[WHAT THE EXERCISE ASKS]
First find the line with "Leave the meeting" in the entries below, then set down exactly every line through the line with "Screen dimensions: 561x504", that line included.

== RECORD EXCERPTS ==

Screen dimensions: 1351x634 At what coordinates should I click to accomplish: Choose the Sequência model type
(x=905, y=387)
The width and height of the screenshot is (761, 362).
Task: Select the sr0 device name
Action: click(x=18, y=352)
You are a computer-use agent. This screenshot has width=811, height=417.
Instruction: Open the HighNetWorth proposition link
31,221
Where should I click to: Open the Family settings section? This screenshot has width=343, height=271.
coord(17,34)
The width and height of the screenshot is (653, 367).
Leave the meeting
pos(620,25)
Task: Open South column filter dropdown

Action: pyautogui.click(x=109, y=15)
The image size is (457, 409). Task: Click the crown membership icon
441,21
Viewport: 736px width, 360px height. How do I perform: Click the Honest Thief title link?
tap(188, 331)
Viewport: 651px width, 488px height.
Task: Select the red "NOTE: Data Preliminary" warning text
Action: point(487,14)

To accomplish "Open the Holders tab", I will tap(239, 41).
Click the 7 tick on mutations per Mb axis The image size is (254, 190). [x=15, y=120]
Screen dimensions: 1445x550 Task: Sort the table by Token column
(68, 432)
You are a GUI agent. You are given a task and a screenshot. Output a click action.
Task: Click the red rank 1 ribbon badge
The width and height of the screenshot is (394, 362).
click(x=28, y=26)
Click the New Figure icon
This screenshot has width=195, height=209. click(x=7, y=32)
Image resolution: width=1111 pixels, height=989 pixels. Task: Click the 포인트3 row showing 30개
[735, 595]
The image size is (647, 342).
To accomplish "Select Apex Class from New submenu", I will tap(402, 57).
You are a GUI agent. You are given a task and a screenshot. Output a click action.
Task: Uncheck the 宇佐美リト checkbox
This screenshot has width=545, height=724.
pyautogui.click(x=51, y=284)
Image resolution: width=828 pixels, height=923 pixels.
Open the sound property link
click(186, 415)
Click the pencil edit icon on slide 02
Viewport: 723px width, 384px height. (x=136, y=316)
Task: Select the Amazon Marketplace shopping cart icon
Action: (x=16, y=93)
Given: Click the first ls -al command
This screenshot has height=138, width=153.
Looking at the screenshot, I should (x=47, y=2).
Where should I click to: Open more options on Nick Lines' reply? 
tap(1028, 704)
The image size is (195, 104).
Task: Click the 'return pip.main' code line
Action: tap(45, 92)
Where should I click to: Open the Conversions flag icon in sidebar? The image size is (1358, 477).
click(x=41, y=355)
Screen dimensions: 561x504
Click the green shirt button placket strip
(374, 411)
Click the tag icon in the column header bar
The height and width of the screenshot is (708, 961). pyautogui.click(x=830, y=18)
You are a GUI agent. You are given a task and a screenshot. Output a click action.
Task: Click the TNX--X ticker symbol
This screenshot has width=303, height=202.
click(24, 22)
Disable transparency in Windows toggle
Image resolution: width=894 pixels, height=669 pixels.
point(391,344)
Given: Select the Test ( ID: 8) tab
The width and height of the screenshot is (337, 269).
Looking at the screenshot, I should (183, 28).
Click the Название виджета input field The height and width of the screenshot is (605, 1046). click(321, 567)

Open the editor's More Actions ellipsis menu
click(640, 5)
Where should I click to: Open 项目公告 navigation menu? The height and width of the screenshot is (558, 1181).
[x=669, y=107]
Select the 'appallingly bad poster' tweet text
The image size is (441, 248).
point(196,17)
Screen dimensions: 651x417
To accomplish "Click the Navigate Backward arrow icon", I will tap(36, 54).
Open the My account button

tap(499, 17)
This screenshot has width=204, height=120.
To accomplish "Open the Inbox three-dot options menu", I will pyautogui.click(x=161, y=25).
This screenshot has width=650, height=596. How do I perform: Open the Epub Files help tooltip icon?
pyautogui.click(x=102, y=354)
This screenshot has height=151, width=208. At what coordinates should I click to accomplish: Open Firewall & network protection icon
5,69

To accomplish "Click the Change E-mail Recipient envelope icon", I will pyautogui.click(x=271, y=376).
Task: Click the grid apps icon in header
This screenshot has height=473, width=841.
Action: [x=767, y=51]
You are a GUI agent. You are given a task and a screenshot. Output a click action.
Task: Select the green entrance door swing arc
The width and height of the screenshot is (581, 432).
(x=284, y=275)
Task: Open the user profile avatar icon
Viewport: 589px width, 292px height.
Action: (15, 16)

===

[PROBLEM SOLUTION]
Leave the meeting
pos(620,25)
Task: Open South column filter dropdown

Action: pyautogui.click(x=109, y=15)
The image size is (457, 409). Task: Click the crown membership icon
441,21
Viewport: 736px width, 360px height. How do I perform: Click the Honest Thief title link?
tap(188, 331)
Viewport: 651px width, 488px height.
Task: Select the red "NOTE: Data Preliminary" warning text
Action: point(487,14)

To accomplish "Open the Holders tab", I will tap(239, 41).
Click the 7 tick on mutations per Mb axis The image size is (254, 190). [x=15, y=120]
Screen dimensions: 1445x550 Task: Sort the table by Token column
(68, 432)
You are a GUI agent. You are given a task and a screenshot. Output a click action.
Task: Click the red rank 1 ribbon badge
The width and height of the screenshot is (394, 362).
click(x=28, y=26)
Click the New Figure icon
This screenshot has width=195, height=209. click(x=7, y=32)
Image resolution: width=1111 pixels, height=989 pixels. Task: Click the 포인트3 row showing 30개
[735, 595]
The image size is (647, 342).
To accomplish "Select Apex Class from New submenu", I will tap(402, 57).
You are a GUI agent. You are given a task and a screenshot. Output a click action.
Task: Uncheck the 宇佐美リト checkbox
This screenshot has width=545, height=724.
pyautogui.click(x=51, y=284)
Image resolution: width=828 pixels, height=923 pixels.
Open the sound property link
click(186, 415)
Click the pencil edit icon on slide 02
Viewport: 723px width, 384px height. (x=136, y=316)
Task: Select the Amazon Marketplace shopping cart icon
Action: (x=16, y=93)
Given: Click the first ls -al command
This screenshot has height=138, width=153.
Looking at the screenshot, I should (x=47, y=2).
Where should I click to: Open more options on Nick Lines' reply? 
tap(1028, 704)
The image size is (195, 104).
Task: Click the 'return pip.main' code line
Action: tap(45, 92)
Where should I click to: Open the Conversions flag icon in sidebar? The image size is (1358, 477).
click(x=41, y=355)
Screen dimensions: 561x504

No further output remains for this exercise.